Top of Data extract

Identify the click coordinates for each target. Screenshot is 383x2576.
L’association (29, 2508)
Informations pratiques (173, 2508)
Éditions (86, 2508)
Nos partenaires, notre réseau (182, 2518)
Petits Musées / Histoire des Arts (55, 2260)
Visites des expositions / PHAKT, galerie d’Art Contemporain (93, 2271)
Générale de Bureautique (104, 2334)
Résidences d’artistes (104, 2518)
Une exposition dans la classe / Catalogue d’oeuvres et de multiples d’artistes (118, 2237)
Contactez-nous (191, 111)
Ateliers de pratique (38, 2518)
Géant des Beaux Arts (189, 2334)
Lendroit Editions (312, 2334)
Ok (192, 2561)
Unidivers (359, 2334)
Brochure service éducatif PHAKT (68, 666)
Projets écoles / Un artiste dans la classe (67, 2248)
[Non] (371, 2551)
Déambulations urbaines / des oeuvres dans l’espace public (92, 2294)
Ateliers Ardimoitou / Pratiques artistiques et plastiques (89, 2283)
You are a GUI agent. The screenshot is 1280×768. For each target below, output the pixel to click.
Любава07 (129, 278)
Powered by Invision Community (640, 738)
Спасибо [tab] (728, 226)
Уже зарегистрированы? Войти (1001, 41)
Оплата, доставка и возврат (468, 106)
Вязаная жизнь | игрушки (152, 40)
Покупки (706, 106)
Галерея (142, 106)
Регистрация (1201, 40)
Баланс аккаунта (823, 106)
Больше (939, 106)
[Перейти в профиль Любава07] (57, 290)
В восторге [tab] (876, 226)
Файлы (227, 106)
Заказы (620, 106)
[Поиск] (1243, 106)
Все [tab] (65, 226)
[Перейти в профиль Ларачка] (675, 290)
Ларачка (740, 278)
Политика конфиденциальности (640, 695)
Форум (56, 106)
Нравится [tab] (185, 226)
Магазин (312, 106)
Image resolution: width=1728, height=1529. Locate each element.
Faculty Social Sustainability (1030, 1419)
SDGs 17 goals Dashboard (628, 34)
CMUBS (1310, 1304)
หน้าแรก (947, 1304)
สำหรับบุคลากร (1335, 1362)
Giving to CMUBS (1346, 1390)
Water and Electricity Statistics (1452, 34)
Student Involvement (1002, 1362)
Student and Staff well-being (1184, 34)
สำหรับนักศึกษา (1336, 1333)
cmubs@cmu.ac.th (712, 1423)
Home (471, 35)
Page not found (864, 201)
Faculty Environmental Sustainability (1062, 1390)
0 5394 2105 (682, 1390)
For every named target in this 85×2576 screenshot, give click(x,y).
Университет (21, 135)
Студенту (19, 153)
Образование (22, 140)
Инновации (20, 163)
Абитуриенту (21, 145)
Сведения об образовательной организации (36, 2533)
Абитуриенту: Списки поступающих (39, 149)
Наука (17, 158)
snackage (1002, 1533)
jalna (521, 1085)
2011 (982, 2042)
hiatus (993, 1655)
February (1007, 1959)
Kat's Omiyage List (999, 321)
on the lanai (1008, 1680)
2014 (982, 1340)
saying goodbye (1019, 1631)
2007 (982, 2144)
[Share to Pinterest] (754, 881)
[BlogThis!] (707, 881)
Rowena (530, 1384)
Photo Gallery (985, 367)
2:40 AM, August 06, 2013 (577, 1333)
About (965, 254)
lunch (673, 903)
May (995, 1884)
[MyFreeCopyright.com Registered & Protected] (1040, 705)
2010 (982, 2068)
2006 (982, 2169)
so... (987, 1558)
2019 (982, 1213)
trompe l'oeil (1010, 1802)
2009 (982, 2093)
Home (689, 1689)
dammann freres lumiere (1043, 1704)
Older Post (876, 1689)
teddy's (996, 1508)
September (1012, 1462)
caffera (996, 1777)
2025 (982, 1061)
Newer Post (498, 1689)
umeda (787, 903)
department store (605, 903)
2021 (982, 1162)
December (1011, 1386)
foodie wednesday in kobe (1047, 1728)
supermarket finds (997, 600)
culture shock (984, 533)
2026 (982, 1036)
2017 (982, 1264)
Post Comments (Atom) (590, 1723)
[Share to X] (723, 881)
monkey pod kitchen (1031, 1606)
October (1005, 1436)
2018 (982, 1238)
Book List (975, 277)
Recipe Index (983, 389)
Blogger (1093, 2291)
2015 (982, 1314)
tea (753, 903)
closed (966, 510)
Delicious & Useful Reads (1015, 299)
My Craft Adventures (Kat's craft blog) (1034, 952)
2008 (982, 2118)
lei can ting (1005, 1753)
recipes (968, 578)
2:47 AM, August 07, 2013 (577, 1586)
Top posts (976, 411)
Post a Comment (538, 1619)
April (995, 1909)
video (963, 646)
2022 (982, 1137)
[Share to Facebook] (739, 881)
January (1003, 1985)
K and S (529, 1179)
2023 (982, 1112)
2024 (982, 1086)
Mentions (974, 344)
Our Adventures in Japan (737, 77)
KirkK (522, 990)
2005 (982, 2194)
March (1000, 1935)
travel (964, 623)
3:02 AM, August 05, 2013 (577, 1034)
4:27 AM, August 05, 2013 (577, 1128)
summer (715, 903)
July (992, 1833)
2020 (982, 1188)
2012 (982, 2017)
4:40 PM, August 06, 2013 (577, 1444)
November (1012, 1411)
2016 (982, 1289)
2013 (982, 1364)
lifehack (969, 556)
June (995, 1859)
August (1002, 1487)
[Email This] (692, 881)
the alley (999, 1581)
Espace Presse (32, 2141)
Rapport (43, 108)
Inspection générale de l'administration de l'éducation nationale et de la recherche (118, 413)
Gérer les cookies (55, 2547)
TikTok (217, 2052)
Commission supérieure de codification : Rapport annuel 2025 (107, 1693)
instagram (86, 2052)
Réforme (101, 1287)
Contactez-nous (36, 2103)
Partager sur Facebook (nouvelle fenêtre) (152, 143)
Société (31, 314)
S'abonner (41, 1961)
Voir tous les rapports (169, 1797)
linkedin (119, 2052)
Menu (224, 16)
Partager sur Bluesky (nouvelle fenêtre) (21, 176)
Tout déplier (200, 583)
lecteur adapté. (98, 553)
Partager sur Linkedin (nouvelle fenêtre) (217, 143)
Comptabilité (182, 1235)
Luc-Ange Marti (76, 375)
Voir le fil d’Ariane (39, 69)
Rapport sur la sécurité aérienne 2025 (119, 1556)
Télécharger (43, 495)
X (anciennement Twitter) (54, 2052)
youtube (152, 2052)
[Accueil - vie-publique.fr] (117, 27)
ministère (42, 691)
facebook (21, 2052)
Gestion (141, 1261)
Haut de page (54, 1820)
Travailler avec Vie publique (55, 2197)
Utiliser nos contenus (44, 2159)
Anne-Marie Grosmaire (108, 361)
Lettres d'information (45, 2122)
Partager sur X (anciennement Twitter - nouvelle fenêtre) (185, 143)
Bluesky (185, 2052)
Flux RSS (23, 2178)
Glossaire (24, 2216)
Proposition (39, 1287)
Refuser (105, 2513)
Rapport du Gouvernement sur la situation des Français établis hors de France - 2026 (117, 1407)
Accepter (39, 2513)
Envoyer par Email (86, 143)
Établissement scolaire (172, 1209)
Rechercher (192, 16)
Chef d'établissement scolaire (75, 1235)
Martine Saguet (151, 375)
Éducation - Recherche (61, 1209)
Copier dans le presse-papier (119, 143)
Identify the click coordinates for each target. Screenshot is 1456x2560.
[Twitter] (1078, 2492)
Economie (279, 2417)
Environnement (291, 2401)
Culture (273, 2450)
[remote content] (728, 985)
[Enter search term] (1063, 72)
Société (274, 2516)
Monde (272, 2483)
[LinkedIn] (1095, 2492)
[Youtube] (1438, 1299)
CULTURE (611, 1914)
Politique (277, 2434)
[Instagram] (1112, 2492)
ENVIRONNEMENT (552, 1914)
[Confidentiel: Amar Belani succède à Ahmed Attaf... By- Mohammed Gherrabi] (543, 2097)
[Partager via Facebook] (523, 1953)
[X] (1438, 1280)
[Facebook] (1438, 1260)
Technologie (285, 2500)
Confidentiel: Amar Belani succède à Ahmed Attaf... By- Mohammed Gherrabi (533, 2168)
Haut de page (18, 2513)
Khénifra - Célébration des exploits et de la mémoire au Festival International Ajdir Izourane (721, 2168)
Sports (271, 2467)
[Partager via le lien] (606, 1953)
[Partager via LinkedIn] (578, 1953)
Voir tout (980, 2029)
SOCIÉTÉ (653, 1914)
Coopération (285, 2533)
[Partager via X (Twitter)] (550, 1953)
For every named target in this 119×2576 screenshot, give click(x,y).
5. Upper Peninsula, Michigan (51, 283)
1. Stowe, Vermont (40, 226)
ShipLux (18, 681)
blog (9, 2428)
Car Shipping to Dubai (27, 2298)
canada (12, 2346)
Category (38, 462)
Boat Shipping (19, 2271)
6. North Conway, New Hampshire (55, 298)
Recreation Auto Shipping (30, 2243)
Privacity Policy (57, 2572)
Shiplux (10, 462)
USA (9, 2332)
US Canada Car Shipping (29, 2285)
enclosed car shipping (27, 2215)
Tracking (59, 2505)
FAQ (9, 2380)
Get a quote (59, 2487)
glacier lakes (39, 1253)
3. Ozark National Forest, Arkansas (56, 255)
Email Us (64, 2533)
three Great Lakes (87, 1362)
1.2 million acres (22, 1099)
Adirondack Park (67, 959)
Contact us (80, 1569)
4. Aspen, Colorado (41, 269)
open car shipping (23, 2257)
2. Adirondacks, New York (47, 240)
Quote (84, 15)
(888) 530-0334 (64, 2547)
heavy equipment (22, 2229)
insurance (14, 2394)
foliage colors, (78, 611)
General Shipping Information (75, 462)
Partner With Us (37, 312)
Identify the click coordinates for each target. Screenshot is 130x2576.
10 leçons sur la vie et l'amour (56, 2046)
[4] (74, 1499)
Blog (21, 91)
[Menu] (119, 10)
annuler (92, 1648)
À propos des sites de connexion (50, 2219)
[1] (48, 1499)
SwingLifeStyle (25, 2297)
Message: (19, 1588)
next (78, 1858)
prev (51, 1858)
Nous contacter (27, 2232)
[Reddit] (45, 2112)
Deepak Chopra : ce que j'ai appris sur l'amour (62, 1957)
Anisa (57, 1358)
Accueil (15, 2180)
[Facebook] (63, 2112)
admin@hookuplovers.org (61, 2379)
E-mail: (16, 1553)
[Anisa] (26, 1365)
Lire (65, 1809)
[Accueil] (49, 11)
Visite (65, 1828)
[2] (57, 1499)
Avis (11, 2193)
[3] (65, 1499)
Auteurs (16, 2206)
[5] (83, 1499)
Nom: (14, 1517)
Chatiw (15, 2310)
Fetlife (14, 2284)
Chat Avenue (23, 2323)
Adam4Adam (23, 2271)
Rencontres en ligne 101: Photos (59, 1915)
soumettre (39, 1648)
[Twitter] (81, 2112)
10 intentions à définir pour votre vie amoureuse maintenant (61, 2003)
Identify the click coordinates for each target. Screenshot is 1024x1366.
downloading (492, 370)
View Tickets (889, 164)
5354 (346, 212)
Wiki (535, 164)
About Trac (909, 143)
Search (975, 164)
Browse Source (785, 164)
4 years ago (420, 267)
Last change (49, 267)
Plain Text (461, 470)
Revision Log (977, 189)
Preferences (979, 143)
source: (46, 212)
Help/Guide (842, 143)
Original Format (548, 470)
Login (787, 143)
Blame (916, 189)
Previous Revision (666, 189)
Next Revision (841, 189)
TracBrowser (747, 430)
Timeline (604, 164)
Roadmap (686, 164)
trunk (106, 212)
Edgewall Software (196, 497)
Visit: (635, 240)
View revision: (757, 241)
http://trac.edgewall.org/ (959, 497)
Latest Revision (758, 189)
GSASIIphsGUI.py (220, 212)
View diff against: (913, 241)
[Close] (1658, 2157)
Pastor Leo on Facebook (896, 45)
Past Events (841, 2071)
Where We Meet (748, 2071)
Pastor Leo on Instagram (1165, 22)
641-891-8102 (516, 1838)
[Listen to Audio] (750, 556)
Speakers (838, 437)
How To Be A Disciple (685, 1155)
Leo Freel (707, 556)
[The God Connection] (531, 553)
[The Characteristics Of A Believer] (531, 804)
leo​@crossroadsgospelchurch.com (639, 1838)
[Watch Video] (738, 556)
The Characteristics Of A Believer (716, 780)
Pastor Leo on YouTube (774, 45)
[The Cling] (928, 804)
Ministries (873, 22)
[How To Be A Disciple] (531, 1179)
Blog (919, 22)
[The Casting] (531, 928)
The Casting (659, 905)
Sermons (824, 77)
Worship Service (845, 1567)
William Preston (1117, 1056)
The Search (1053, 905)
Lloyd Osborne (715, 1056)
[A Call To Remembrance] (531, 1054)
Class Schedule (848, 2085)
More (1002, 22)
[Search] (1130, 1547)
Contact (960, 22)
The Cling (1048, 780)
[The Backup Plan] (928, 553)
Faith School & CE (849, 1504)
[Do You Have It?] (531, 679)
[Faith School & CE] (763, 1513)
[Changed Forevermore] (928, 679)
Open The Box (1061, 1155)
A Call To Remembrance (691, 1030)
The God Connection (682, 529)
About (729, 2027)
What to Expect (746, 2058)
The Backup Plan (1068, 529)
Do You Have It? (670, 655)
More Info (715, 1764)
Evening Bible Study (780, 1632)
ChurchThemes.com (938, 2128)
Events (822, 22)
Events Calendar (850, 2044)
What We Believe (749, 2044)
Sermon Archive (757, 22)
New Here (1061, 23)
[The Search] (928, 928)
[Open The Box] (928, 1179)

Bottom of Data extract

* Aim of the task: Look through the entries above and copy each line that has "nouvelle" in it.

* Result of this exercise:
Partager sur Facebook (nouvelle fenêtre) (152, 143)
Partager sur Bluesky (nouvelle fenêtre) (21, 176)
Partager sur Linkedin (nouvelle fenêtre) (217, 143)
Partager sur X (anciennement Twitter - nouvelle fenêtre) (185, 143)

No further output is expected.